DATA RECORDS START
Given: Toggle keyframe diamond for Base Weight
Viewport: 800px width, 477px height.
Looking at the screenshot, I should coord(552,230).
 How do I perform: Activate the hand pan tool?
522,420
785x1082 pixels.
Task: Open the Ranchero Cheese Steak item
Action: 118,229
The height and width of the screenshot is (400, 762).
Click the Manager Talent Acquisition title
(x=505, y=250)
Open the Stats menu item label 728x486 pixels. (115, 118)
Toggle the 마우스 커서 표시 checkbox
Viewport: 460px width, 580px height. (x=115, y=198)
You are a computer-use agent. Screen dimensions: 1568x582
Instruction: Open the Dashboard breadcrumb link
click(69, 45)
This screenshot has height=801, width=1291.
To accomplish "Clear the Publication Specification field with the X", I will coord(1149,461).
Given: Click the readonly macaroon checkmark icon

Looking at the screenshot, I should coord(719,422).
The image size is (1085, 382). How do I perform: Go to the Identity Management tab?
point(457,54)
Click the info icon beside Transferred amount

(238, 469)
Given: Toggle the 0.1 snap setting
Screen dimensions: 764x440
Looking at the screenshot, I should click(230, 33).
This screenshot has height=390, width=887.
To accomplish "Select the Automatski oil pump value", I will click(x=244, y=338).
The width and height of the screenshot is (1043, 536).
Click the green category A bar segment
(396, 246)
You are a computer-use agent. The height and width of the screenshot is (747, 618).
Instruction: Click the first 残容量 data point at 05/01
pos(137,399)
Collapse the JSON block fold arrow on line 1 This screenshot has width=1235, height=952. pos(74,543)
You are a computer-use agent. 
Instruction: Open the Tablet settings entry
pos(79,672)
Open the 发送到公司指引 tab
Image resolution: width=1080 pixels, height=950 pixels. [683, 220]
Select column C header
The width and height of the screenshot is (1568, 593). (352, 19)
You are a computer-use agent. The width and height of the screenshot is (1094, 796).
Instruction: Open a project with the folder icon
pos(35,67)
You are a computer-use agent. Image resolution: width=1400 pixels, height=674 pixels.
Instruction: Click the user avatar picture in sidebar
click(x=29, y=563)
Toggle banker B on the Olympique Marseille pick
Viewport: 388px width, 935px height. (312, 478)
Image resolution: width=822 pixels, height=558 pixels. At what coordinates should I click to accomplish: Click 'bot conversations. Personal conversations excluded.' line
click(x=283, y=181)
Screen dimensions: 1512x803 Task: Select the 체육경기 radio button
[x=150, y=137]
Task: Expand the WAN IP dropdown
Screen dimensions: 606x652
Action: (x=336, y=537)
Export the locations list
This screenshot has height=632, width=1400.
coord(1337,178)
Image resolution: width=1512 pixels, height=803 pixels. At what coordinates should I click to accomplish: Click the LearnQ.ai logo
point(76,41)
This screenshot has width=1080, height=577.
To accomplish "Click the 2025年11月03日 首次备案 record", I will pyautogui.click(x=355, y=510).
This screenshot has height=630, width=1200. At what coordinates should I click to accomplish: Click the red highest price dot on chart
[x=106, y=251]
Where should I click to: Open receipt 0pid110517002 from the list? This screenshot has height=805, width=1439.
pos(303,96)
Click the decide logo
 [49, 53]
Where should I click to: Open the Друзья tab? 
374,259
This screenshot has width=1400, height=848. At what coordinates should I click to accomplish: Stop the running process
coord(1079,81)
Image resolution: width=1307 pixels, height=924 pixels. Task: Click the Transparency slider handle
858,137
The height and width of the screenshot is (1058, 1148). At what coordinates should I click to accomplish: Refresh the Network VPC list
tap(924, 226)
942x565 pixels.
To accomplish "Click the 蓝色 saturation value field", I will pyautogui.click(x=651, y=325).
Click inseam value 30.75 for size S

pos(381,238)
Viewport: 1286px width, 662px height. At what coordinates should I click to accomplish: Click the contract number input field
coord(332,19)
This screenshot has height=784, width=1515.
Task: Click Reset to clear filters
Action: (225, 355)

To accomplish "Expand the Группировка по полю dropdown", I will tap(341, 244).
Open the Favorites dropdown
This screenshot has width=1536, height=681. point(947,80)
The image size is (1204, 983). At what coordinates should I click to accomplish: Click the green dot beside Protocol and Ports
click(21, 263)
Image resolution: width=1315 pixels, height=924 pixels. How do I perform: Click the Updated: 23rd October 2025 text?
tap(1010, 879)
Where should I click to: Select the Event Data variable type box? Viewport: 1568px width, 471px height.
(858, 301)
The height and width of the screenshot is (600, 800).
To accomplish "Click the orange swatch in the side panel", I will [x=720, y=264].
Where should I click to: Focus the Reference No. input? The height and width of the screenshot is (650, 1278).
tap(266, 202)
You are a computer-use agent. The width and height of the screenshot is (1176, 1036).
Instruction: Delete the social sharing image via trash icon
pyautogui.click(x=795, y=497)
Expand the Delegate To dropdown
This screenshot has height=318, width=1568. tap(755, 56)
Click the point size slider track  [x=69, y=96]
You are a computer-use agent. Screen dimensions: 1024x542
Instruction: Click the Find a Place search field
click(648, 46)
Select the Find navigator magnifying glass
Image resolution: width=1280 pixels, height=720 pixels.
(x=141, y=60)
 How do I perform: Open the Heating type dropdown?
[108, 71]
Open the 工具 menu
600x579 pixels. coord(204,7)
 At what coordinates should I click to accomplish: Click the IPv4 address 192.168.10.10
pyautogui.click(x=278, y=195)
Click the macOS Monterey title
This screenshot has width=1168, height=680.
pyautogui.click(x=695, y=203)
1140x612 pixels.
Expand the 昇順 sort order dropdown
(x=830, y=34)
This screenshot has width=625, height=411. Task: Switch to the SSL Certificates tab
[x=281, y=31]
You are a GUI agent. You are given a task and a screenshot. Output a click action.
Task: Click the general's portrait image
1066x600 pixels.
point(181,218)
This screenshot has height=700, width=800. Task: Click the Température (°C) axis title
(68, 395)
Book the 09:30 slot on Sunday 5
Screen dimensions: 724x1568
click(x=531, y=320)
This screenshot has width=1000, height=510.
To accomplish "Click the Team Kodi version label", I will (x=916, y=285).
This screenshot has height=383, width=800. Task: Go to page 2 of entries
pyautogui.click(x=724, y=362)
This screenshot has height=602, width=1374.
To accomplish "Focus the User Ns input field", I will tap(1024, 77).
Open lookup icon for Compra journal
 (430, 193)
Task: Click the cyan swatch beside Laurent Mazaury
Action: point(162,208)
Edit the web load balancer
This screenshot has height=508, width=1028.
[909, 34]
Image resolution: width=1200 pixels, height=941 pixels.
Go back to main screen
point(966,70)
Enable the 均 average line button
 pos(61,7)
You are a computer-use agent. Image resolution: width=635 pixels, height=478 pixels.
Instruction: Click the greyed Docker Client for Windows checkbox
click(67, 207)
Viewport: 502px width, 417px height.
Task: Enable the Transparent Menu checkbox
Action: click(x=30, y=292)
DATA RECORDS END
YOUR ASSIGNMENT> Look through the entries and find each line that has the string "label". Copy those lines.

RESULT OF THIS EXERCISE>
Open the Stats menu item label 728x486 pixels. (115, 118)
To accomplish "Click the Team Kodi version label", I will (x=916, y=285).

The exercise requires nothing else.